Saturday, November 11, 2006

Christianity Today: The Church's Great Malfunctions

Christianity Today: The Church's Great Malfunctions:
"There is a remarkable image in the closing pages of Scripture that has become a touchstone for the way my colleagues and I think about faith and culture. Amid its descriptions of the New Jerusalem, Revelation includes "the tree of life, bearing 12 crops of fruit, yielding its fruit every month. And the leaves of the tree are for the healing of the nations" (Rev. 22:2). The tree holds out hope that whole cultures will be healed and mended, becoming places where people can flourish. And it sets an agenda for faith as a way of life that contributes to that flourishing, in anticipation, here and now.

Too often, however, Christian faith neither mends the world nor helps human beings thrive. To the contrary, it seems to shatter things into pieces, to choke what's new and beautiful before it has chance to take root, to trample underfoot what's good and true. ..."

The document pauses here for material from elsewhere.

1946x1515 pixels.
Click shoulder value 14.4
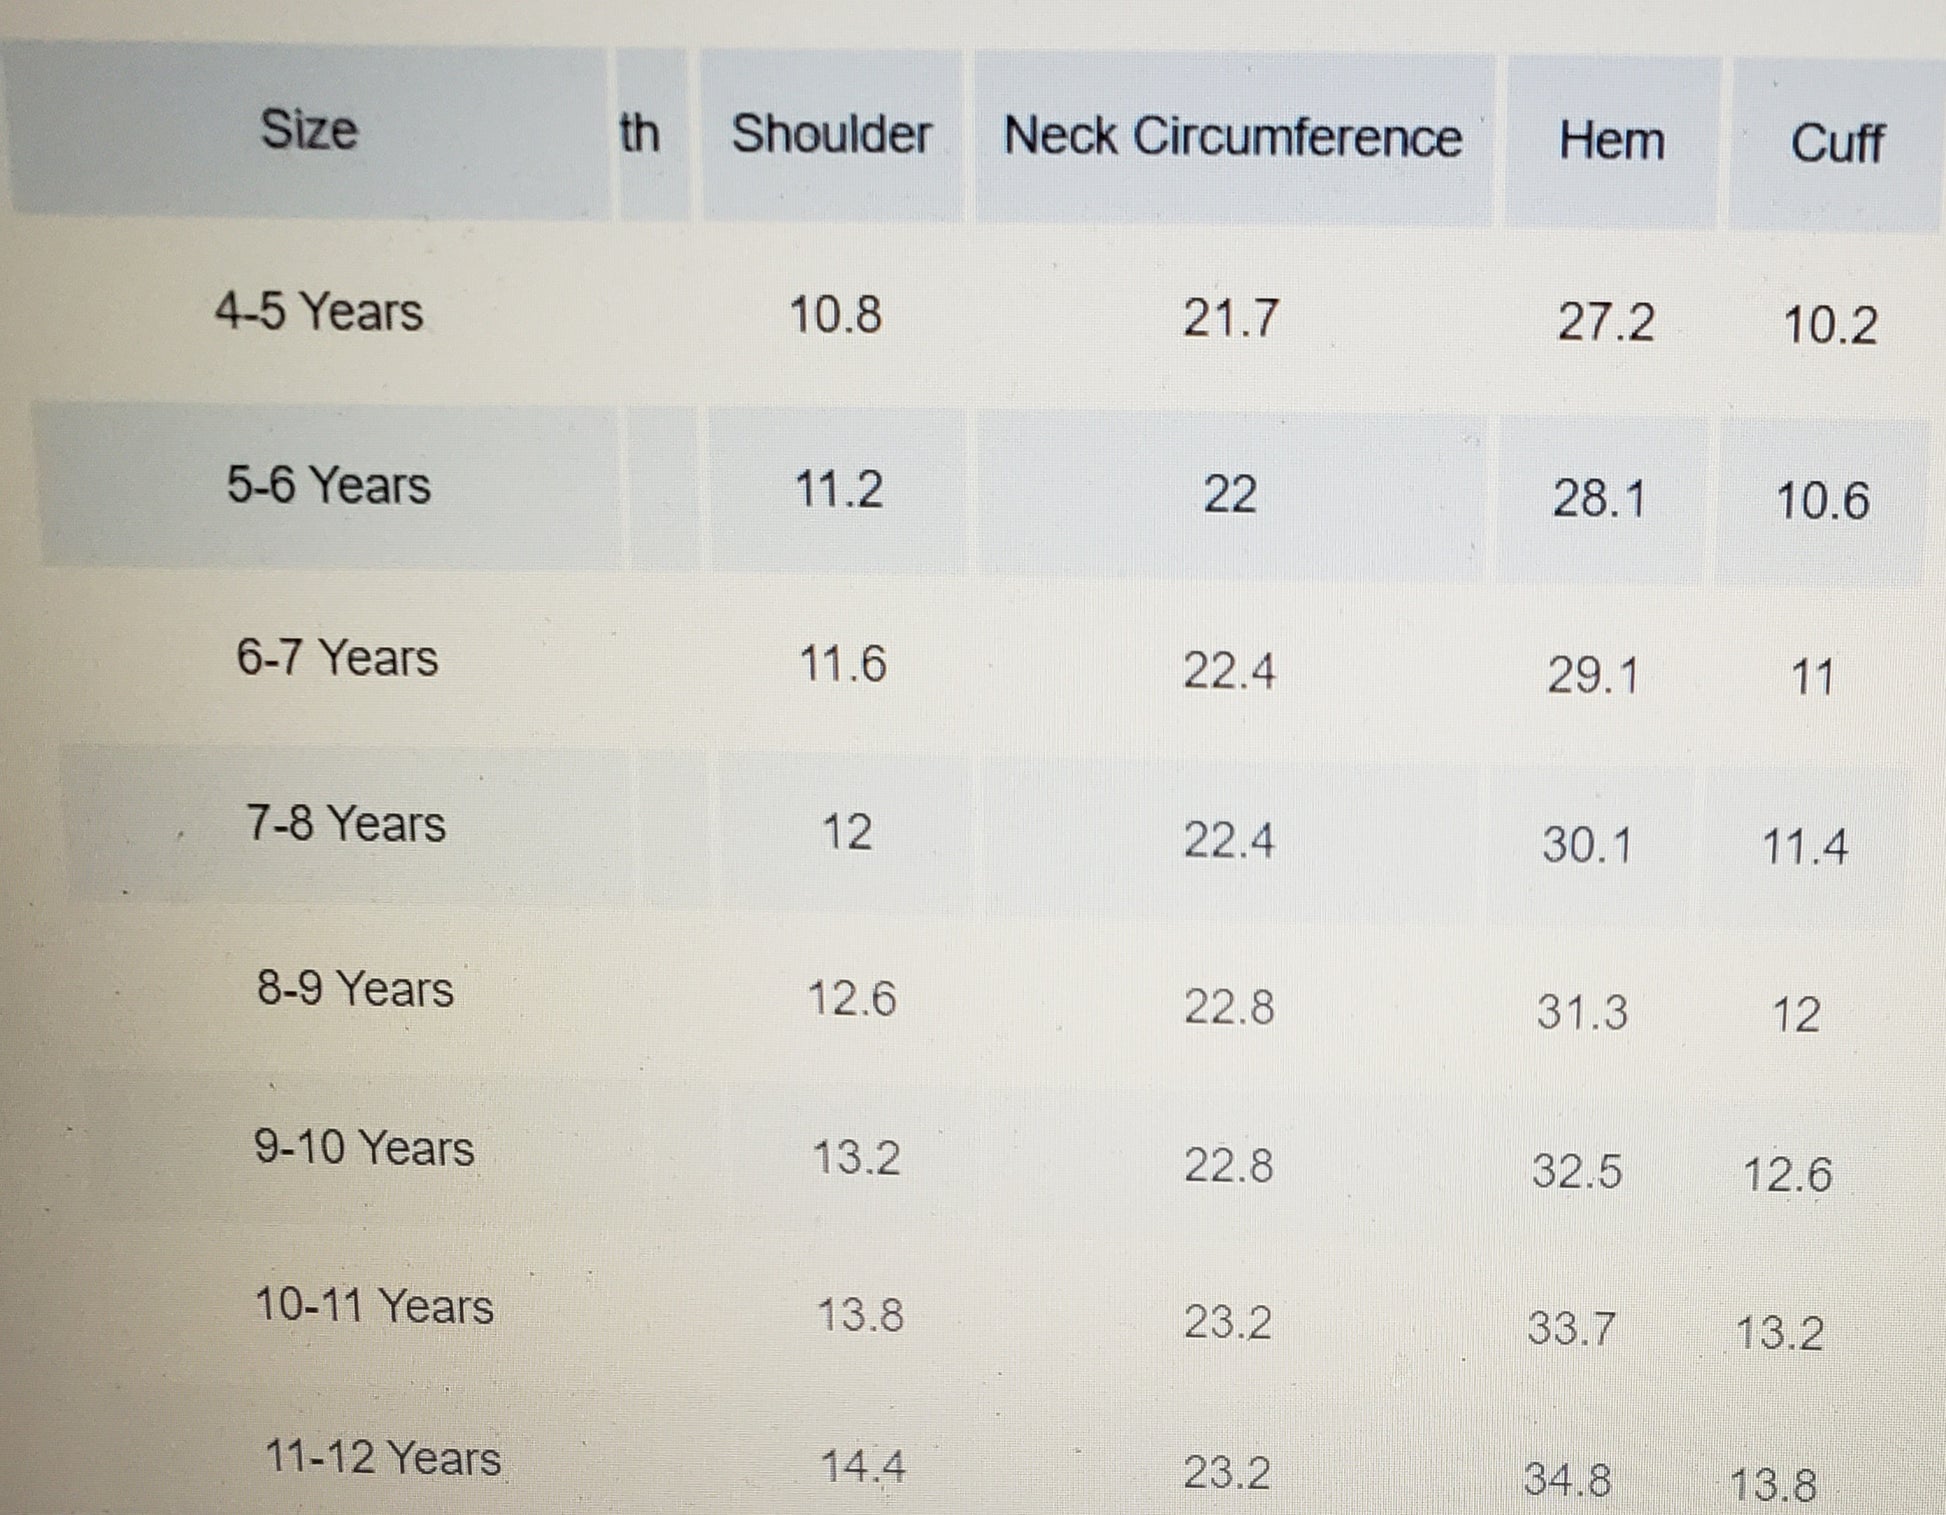[x=862, y=1467]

This was posted yesterday on the Christianity Today website and raises some extremely uncomfortable points. What are these malfunctions? Miroslav Volf separates them into two groups -- the idleness of faith and the oppressiveness of faith.

An idle faith can easily yield to (1) temptation's lure, (2) institutional power, and (3) a misunderstood faith. With regard to the third, Volf refers to Karl Marx, who famously said that "religion is the opiate of the masses." And while that can be true to a point, Volf points out that Marx failed to see that religion can also be a stimulant that energizes people to perform service. Volf also points out that when religion is employed only as a soothing drug or a performance-enhancing drug, it is little more than a crutch. It can, and should be much more than a drug.

With regard to the oppressiveness of faith, Volf points to the violence so often done in the name of religion. He suggests three factors here as well:
  1. A thin faith -- one that puts into practice some of the tenets of faith but not others; i.e. being pro-life, but willing to commit violence to achieve that end)
  2. An irrelevant faith -- Can a 2000-year-old faith actually mean anything in the world today? There is a failure of the intellect here in that people don't try to apply the teachings of Scripture to modern circumstances. This is not a job for theologians; it a the job of all Christians.
  3. An unwillingness to walk the narrow path. Here we can compare the bloody conflicts that revolve around revenge and payback and, say, the response of the Amish community in Pennsylvania that reached out to the family of a man who had killed their children.
I'm sure these aren't exhaustive reasons, but they provide a good place to start a little introspection. Volf says this: "We Christians should be our own most rigorous critics—and be that precisely out of a deep sense of the beauty and goodness of our faith."